Görüntülediğiniz mahkeme kararı henüz kesinleşmemiştir. Yararlı olması amacıyla eklenmiştir.

T.C.
İSTANBUL
BÖLGE ADLİYE MAHKEMESİ
13. HUKUK DAİRESİ
DOSYA NO: 2023/2154
KARAR NO : 2023/2039
T Ü R K M İ L L E T İ A D I N A
B Ö L G E A D L İ Y E M A H K E M E S İ K A R A R I
İNCELENEN KARARI VEREN
MAHKEME: İSTANBUL 7. ASLİYE TİCARET MAHKEMESİ
TARİHİ : 07/02/2023
DOSYA NUMARASI : 2022/391 Esas – 2023/86 Karar
DAVA: Tazminat
KARAR TARİHİ : 21/12/2023
İlk Derece Mahkemesinde yapılan inceleme sonucunda verilen karara karşı davalı vekili tarafından istinaf kanun yoluna başvurulmuş olmakla dava dosyası incelendi:
TARAFLARIN İDDİA VE SAVUNMASININ ÖZETİ: Davacı asil dava dilekçesinde özetle; Davacının davalı bankanın müşterisi olduğunu, davalı banka tarafından 18/10/2020 tarihinde kredi kartından 13.500,00 TL lik işlem yapıldığına dair bir sms geldiğini, işlemin davacının bilgisi dışında yapıldığını, yapılan gönderme işleminin … adına yapıldığını, İstanbul CBS’ye başvurduğunu, taraflar arasında arabuluculuğa başvurulduğunu ancak anlaşma sağlanamadığını, gönderilen kişinin … değil … isimli kişi olduğunu, ödenen paranın ihtirazi kayıtla ve tüm yasal haklarının saklı olarak ödemekte olduğunu belirttiğini, davalı bankanın kusurları yüzünden davalı bankaya 08/01/2021 tarihli dekont örneği ile ihtirazi kayıtla ödemek zorunda kalınan 16.930,23 TL nin içinde olan 13.500,00 TL bilgisinin ve onayının dışında 3. şahısca davalı bankanın verdiği kredi kartından internet yoluyla … isimli tanımadığı bir şahsın hesabına gönderilmiş olduğunun sabit olduğunu, 13.500,00TL’nin davanın dava tarihinden itibaren işleyecek ticari faizi, yargılama giderleri ve vekalet ücretinin karşı tarafa yükletilmesine karar verilmesini talep etmiştir.
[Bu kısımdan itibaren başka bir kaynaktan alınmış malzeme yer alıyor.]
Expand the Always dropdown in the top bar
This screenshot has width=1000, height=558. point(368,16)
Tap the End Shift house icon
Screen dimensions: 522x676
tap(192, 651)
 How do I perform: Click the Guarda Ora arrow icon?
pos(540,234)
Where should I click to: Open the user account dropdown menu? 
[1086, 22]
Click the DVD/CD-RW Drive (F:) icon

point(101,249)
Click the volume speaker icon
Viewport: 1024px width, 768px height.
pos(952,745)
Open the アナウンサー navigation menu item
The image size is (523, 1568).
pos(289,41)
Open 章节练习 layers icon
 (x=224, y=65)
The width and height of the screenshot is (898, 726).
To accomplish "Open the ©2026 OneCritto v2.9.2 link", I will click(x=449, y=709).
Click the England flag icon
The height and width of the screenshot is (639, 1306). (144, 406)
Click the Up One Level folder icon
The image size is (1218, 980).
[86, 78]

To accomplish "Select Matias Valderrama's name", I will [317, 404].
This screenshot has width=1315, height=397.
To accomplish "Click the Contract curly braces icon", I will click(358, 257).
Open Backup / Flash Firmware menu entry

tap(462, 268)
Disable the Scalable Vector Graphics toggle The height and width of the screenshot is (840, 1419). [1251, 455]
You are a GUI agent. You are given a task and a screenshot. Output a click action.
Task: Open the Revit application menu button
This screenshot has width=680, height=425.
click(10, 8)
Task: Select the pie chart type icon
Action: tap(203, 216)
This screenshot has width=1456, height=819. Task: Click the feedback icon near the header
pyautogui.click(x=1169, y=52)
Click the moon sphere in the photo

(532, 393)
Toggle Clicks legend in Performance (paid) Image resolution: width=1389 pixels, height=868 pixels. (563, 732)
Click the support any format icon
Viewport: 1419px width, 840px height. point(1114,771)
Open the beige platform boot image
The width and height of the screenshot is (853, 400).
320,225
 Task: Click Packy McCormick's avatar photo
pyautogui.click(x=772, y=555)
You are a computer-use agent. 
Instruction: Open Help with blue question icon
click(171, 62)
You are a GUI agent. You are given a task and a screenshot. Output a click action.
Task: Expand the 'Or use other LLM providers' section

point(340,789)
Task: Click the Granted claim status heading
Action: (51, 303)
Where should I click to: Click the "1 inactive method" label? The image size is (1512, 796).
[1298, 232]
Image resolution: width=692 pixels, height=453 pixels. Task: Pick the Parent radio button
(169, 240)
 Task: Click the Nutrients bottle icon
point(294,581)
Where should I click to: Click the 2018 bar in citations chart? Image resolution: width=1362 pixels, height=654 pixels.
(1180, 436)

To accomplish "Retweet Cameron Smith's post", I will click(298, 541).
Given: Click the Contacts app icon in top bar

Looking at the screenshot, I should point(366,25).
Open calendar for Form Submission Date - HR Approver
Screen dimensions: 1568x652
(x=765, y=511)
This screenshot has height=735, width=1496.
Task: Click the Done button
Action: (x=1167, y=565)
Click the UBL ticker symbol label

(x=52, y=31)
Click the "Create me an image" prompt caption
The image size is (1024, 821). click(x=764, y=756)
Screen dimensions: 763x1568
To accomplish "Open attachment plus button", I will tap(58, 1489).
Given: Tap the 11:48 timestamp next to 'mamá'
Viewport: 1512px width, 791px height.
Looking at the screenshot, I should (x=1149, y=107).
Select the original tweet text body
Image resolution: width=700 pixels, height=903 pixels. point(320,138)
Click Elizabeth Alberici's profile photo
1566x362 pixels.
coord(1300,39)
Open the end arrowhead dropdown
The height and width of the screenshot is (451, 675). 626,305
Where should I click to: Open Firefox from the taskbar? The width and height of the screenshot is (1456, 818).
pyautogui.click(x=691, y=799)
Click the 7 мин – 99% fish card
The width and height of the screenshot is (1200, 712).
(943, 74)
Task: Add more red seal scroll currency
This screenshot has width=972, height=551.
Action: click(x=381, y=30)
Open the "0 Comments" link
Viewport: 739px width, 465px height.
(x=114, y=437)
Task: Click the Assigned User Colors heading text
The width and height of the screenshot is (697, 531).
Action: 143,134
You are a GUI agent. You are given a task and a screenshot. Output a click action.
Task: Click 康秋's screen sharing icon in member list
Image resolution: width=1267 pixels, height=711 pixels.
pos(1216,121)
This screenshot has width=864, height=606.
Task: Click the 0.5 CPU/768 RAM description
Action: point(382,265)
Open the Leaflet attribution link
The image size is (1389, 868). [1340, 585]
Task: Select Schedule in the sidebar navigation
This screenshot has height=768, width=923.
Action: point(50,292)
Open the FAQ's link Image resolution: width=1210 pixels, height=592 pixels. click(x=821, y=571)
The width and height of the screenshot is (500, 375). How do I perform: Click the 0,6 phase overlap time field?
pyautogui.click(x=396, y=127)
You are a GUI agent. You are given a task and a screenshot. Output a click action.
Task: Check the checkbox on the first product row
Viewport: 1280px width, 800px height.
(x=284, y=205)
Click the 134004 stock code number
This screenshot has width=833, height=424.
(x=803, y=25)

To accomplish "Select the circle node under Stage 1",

Davalı vekili cevap dilekçesinde özetle; Davacı tarafından ikame edilmiş davanın mesnetsiz ve hukuka aykırı olup, usulden ve esastan reddinin gerektiğini, uyuşmazlığa konu davanın görevli mahkemede açılmadığından davanın usulden reddinin gerektiğini, dava konusu işlemlerin müşteri numarası/müşteri şifresi ve mobil onay kodu girilerek, davacının davalı banka sisteminde tanımlı hale getirdiği cihazı üzerinden gerçekleştiğini, davalı bankanın uyuşmazlık konusu havale işlemi bakımından herhangi bir kusurunun bulunmadığını, davanın husumet yokluğundan reddinin gerektiğini, internet güvenliği banka ve müşteri tarafından beraberce yaratılan zincirleme bir yapı niteliğinde olduğunu, davalı banka tarafından önlem alınmasının yeterli olmadığını, banka müşterilerinin de kişisel bilgilerin korunması ve saklanmasında üzerine düşen yükümlülüklerinin bulunduğunu, talep edilen tutarın dahi kayıtlar ile uyuşmadığı, maddi ve hukuki dayanaktan yoksun davanın reddinin gerektiğini, Görevsiz Mahkemede açılmış olması sebebiyle davanın usulden reddini, haklı itirazlarının kabulü ile hukuka , usul ve yasalara, hakkaniyete, iyi niyet kurallarına aykırı ve dayanaksız talepler içeren maddi ve hukuki dayanaktan yoksun davanın tüm talepler açısından reddini, yargılama giderleri ve vekalet ücretinin karşı tarafa yükletilmesine karar verilmesini talep etmiştir.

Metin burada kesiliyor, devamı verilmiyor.